Fortnite and the Lindy Effect
Fortnite’s reactivation of its player base has been quite extraordinary and reminded everyone just how big the platform still is. It seems to be a good examples of the Lindy Effect which broadly states that the longer something has survived, the longer its remaining life expectancy. While this has all sorts of fairly obvious exceptions, as a probabilistic model it’s increasingly helpful to think about what the next ten years of consumer digital platforms might look like.
Consider the challenge for any startup trying to replicate a consumer creation platform like Roblox, Fortnite, TikTok, Youtube or Instagram. Historically this might have been possible if you had the right capital (Bytedance threw billions in UA at TikTok and YouTube had Google underwriting legal action and scaling for years), the extremely rare time/place/capability (Instagram and Fortnite built on the photo-sharing and battle royale genres respectively) or if you were willing to build over a decade and then get lucky with a pandemic (Roblox was developed over 14 years before Covid’s acceleration).
How should founders think about this?
Is capital still a sufficient advantage? I defer to Eric Seufert on all things UA but it appears that post-App Tracking Transparency (ATT), throwing capital at user acquisition is not impossible, but certainly much more difficult. You also have to out-compete a) the existing platforms which are there and b) all of the growing content noise (which generative AI will 10x) while also dealing with the fact that the EU might not let you run a free (ad-supported) platform:
Well, as hard as it might’ve been, it (GDPR) makes it completely impossible for there ever to be another challenger to any established company. Maybe you’ll pay because you want Instagram and there’s a network there and you already have a follower base. You’ve been writing about and I’ve been writing all this for years, the idea of a paid social network from scratch is an utter and complete non-starter.

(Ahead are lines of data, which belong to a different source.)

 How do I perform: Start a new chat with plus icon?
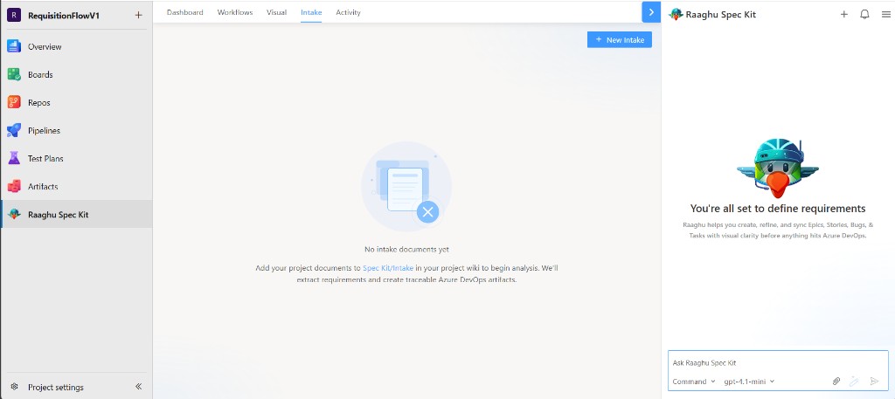844,14
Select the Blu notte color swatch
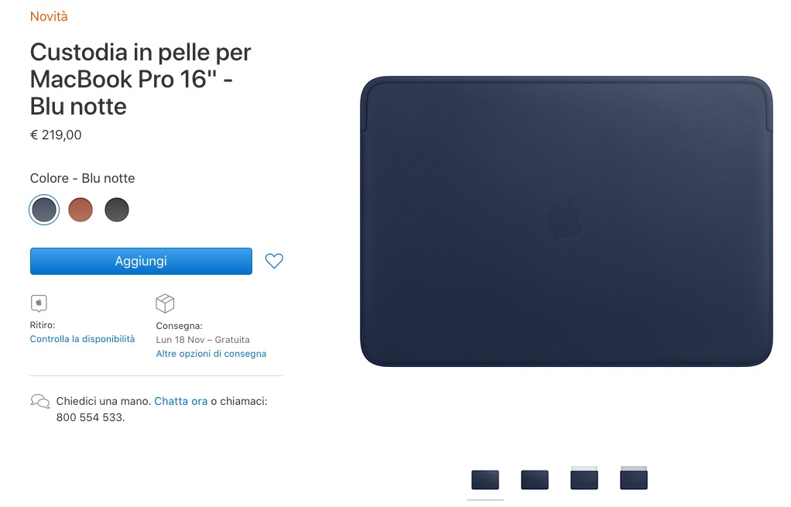Viewport: 791px width, 507px height. coord(44,209)

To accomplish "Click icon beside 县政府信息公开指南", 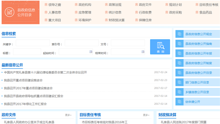I will (x=179, y=44).
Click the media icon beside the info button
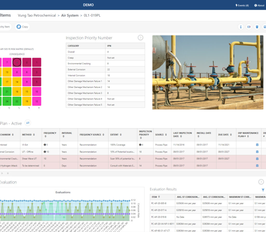Screen dimensions: 266x232 (x=249, y=27)
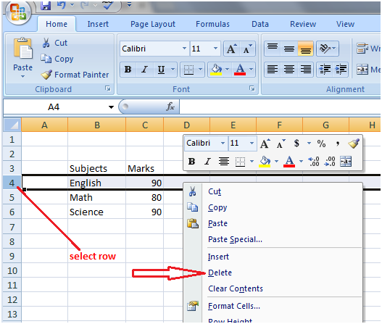The image size is (382, 324).
Task: Click the Increase Indent icon in Alignment group
Action: (341, 70)
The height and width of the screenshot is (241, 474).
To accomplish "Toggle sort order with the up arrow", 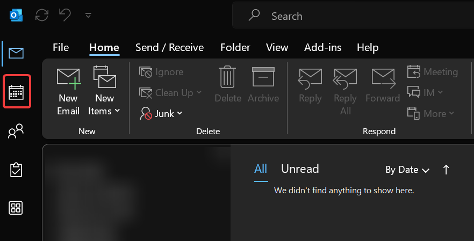I will click(446, 170).
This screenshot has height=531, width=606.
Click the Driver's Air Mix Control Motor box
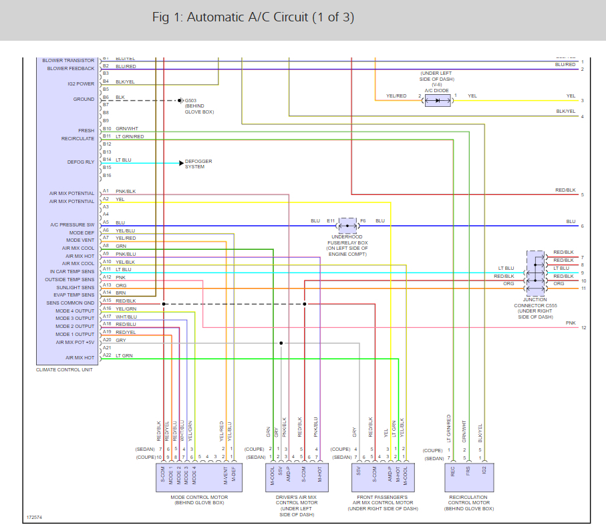point(297,478)
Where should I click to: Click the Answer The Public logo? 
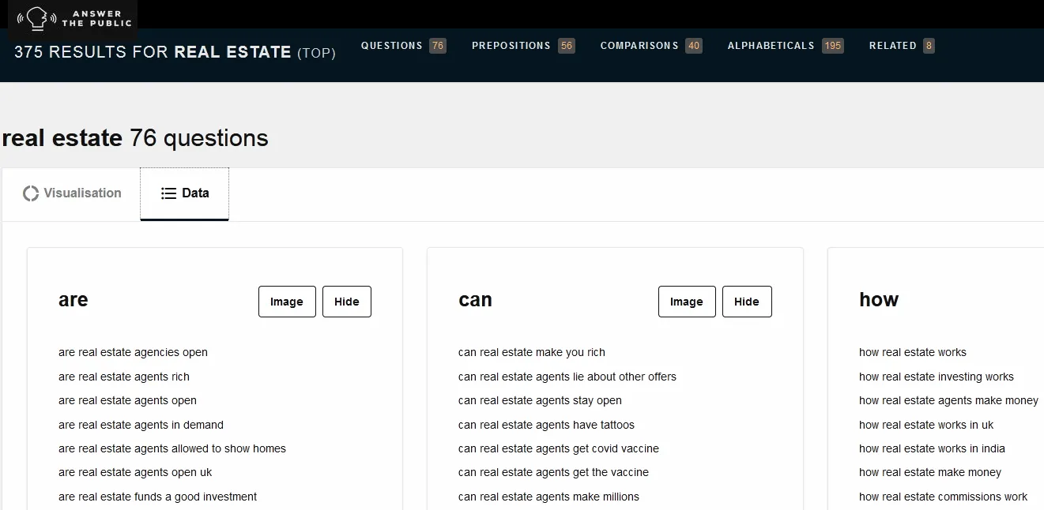tap(74, 18)
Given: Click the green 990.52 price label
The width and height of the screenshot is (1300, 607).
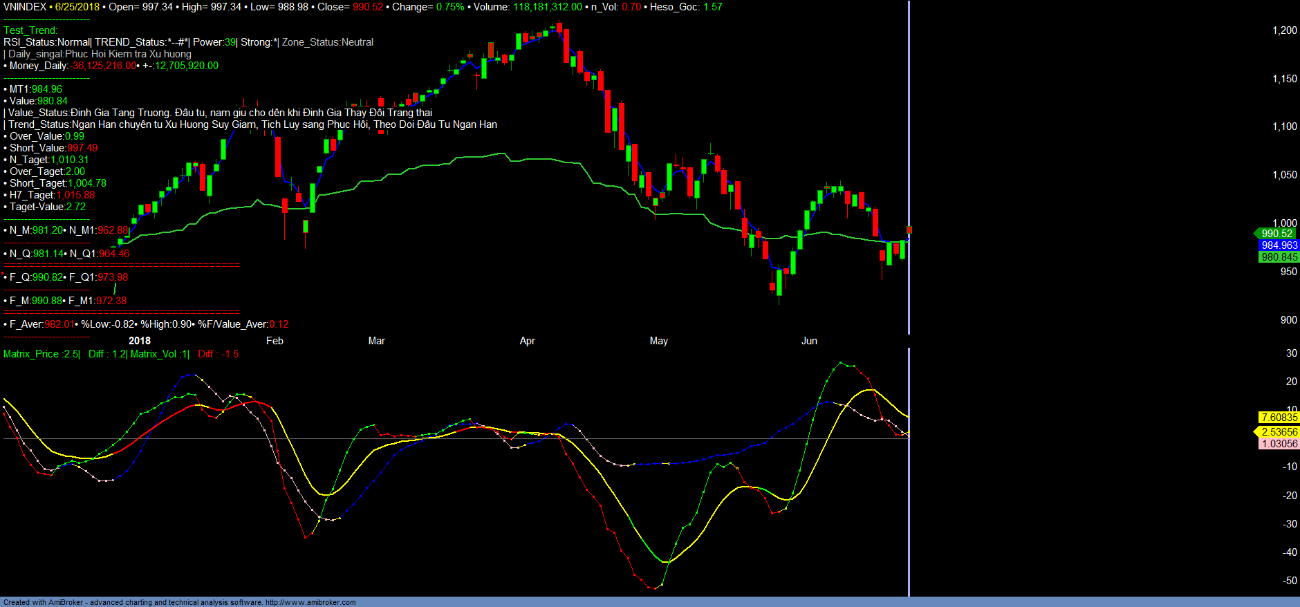Looking at the screenshot, I should coord(1276,234).
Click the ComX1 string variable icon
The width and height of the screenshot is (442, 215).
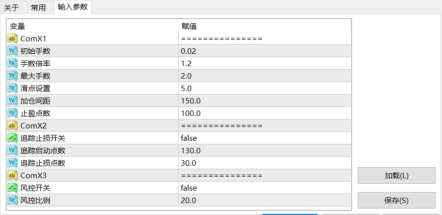(13, 39)
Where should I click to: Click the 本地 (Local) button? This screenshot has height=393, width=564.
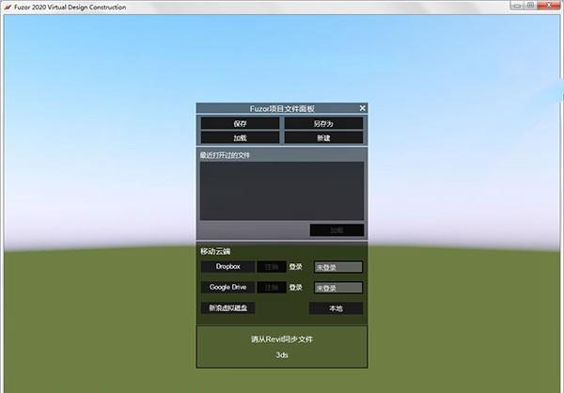coord(336,308)
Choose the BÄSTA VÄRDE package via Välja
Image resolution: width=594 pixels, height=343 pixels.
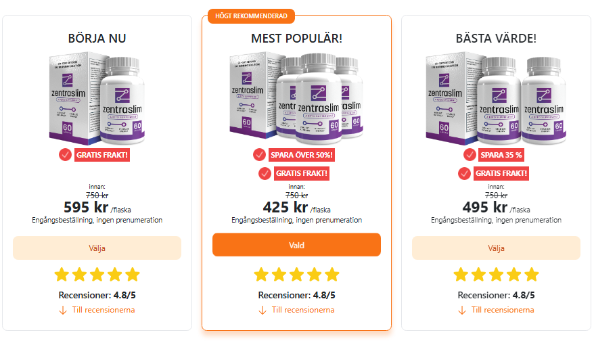[496, 248]
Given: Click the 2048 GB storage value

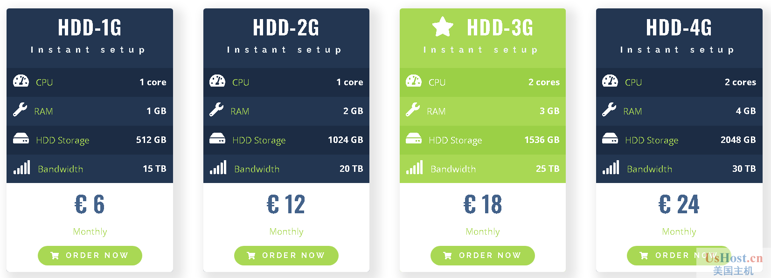Looking at the screenshot, I should (738, 140).
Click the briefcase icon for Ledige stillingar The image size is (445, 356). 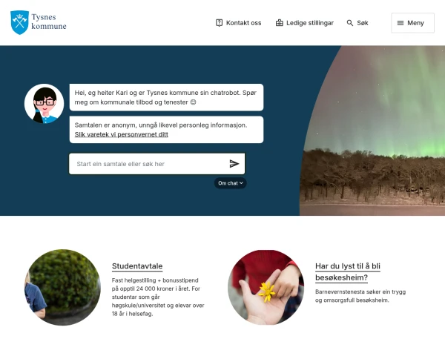[280, 23]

(Ben Thompson in conversation with Eric Seufert (again) about the impact of GDPR on ad-funded social startups in Europe.)
Can you manufacture time/place/capability? The serendipitous intersection of time, place, and (new) platform has birthed the giants of our digital landscape but with the exception of Meta (who appears to be building for every version of the future in an attempt to dominate it) this feels like a low-probability strategy. Perhaps I’m just not being imaginative enough.
Can you build global scale slowly? This is probably the last remaining viable option for startups trying to build a consumer platform at real scale. Building slowly may not capture headlines (or VC dollars, should you wish to go that path), but it will embed resilience and adaptability into the platform’s DNA. It’s interesting to reflect on the fact that Epic Games and Roblox have been around for a combined 51 years11.
I think the reality will be that in ten years time the biggest consumer platforms will likely be the same ten biggest consumer platforms today (assuming some basics like competent management etc). I feel that a lot of people confuse this scenario with a winner-takes-most theory when in reality it seems like the by-product of a global attention economy: by definition it’s more difficult to create new outlier successes the larger it becomes.
All of that terribly encouraging analysis aside, in an environment that’s now dominated by EBITDA-seeking investors, we are still going to see spikes of ungodly levels of capital going towards the consumer platform breakout hits22. You’ve been warned.
“My status one of the greats/my stats maxed out” Casisdead
Their respective platforms have existed for a combined (and still not shabby) 23yrs.
Probably with blog posts that suggest ‘betting heavily on your winners’ is exactly what Charlie Munger would do if he was in VC.